학술논문

Incident Liver Cirrhosis, Associated Factors, and Cardiovascular Disease Risks Among People Living With HIV: A Longitudinal Study.
Document Type
Article
Source
JAIDS: Journal of Acquired Immune Deficiency Syndromes. Apr2021, Vol. 86 Issue 4, p463-472. 10p.
Subject
Language
ISSN
1525-4135
Abstract
Objectives: We investigated the incidence and associated factors of liver cirrhosis and cardiovascular disease risks among people living with HIV (PLHIV) in a Thai cohort.
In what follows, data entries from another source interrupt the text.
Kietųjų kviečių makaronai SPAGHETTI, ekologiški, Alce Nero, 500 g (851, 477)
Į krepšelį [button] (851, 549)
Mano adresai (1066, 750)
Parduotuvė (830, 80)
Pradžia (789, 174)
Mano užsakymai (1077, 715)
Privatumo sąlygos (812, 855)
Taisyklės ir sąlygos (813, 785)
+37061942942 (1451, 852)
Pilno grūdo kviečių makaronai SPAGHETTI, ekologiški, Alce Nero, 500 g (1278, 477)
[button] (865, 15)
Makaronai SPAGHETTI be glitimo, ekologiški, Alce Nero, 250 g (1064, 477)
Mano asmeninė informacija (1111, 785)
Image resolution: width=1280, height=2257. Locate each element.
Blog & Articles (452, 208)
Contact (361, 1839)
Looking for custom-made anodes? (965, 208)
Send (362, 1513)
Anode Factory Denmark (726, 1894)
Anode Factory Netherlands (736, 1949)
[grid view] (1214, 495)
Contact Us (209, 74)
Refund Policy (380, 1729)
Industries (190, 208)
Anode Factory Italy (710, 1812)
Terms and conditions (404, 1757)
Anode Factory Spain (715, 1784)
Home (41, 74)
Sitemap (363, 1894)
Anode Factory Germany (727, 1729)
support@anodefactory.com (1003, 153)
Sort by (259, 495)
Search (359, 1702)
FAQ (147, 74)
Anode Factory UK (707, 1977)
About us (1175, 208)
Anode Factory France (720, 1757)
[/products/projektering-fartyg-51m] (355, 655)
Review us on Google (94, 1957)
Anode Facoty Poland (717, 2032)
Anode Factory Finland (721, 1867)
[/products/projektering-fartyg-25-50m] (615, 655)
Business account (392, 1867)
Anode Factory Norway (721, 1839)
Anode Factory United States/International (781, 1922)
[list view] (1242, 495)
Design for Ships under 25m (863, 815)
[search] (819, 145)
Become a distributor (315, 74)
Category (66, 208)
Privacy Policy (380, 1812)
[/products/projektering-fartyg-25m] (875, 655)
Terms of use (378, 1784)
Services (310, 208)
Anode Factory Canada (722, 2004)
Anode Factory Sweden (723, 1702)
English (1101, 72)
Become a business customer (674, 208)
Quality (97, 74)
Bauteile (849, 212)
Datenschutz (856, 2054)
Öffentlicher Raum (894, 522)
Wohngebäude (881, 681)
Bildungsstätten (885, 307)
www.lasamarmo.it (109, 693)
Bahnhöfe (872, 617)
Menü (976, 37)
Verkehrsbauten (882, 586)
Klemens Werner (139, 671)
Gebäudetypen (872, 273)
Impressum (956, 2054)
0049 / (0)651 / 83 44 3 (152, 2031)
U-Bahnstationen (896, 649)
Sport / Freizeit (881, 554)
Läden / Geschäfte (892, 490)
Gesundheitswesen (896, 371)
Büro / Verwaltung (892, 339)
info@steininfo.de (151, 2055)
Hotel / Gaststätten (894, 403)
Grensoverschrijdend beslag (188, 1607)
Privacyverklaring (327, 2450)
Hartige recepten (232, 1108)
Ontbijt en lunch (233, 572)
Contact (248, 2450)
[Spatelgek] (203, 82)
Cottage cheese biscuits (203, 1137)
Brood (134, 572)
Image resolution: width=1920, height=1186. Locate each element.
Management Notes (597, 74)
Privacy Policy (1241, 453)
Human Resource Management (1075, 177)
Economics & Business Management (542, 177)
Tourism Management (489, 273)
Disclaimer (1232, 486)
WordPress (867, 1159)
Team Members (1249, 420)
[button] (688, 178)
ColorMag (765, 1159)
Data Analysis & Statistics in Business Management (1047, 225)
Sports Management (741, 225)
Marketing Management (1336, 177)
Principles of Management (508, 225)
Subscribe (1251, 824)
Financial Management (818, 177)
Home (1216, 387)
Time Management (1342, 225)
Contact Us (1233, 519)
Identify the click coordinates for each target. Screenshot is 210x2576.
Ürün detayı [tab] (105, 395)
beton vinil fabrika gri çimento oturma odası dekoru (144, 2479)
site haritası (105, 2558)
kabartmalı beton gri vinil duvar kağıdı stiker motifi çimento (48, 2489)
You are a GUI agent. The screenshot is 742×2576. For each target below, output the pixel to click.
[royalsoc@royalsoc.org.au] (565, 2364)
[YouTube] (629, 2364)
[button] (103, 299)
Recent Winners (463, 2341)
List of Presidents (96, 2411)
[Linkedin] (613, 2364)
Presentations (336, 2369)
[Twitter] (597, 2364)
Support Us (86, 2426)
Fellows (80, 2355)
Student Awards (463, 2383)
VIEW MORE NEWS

Design: A prospective cohort analysis. Methods: Participants with at least one reliable transient elastography measurement during follow-up, who had pretreatment alanine transaminase, AST, and platelet count at HIV treatment initiation were included. Liver cirrhosis was defined as AST to Platelet Ratio Index >1.5 or fibrosis-4 (FIB-4) >3.25 or liver stiffness by transient elastography >12.5 kPa and confirmed by imaging or liver biopsy. Competing-risk regression was used to identify factors associated with liver cirrhosis. Time-updated 10-year atherosclerotic CVD (ASCVD) risks were compared between PLHIV with or without liver cirrhosis. Results: A total of 1069 participants (33% women, 9% hepatitis C virus, and 16% hepatitis B virus) with the median age and CD4 at cART initiation of 32 years and 240 cells/mm3 were included. During 8232 person-years, 124 (12%) developed liver cirrhosis after a median of 6.9 (2.4-13.7) follow-up years [incidence, 1.5 (95% confidence interval: 1.3 to 1.8) per 100 person-years]. In multivariable analysis, the factors independently associated with liver cirrhosis were time-updated HIV viremia, hepatitis B virus, and hepatitis C virus coinfection, diabetes mellitus, high-density lipoproteins <40 mg/mL, and d4T exposure. The median time-updated 10-year ASCVD risk score was statistically higher among cirrhotic PLHIV vs. noncirrhosis [4.9% (interquartile range, 2.3-9.7) vs. 2.4% (interquartile range, 1.3-4.9), P < 0.001]. Conclusion: PLHIV with metabolic diseases were more likely to develop liver cirrhosis, independent of hepatitis coinfections, and ASCVD risks were higher among cirrhotic individuals. [ABSTRACT FROM AUTHOR]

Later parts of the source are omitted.